Raw records:
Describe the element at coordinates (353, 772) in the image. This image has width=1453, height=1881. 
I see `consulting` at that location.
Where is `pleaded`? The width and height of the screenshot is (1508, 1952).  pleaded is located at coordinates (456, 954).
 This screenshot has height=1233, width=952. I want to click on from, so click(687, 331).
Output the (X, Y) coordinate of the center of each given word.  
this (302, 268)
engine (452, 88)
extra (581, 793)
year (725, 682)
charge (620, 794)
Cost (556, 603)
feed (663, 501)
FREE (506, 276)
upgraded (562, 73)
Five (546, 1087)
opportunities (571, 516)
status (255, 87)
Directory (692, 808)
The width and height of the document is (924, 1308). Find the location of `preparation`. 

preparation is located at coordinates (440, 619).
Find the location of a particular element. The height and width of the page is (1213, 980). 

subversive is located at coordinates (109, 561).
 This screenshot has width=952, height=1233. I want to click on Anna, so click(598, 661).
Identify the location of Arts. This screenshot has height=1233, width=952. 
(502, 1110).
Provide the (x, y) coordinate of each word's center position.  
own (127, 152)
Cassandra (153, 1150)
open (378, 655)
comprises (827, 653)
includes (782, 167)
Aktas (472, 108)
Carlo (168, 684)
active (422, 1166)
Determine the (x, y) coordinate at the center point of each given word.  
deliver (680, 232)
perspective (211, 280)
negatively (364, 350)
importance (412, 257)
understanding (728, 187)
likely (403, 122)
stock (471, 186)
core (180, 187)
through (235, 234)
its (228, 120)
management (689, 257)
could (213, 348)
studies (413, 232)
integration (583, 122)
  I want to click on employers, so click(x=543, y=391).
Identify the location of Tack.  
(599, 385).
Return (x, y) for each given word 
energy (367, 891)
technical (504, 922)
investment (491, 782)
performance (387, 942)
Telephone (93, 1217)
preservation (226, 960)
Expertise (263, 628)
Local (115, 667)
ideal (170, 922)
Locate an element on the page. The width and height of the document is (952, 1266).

Given problem: Copy out, word for word, the lines from the one containing "year (725, 682)" through the last line, both ends included.

Solution to this problem:
year (725, 682)
charge (620, 794)
Cost (556, 603)
feed (663, 501)
FREE (506, 276)
upgraded (562, 73)
Five (546, 1087)
opportunities (571, 516)
status (255, 87)
Directory (692, 808)
The width and height of the document is (924, 1308). Find the location of `preparation`. 

preparation is located at coordinates (440, 619).
Find the location of a particular element. The height and width of the page is (1213, 980). 

subversive is located at coordinates (109, 561).
 This screenshot has width=952, height=1233. I want to click on Anna, so click(598, 661).
Identify the location of Arts. This screenshot has height=1233, width=952. 
(502, 1110).
Provide the (x, y) coordinate of each word's center position.  
own (127, 152)
Cassandra (153, 1150)
open (378, 655)
comprises (827, 653)
includes (782, 167)
Aktas (472, 108)
Carlo (168, 684)
active (422, 1166)
Determine the (x, y) coordinate at the center point of each given word.  
deliver (680, 232)
perspective (211, 280)
negatively (364, 350)
importance (412, 257)
understanding (728, 187)
likely (403, 122)
stock (471, 186)
core (180, 187)
through (235, 234)
its (228, 120)
management (689, 257)
could (213, 348)
studies (413, 232)
integration (583, 122)
  I want to click on employers, so click(x=543, y=391).
Identify the location of Tack.  
(599, 385).
Return (x, y) for each given word 
energy (367, 891)
technical (504, 922)
investment (491, 782)
performance (387, 942)
Telephone (93, 1217)
preservation (226, 960)
Expertise (263, 628)
Local (115, 667)
ideal (170, 922)
Locate an element on the page. The width and height of the document is (952, 1266).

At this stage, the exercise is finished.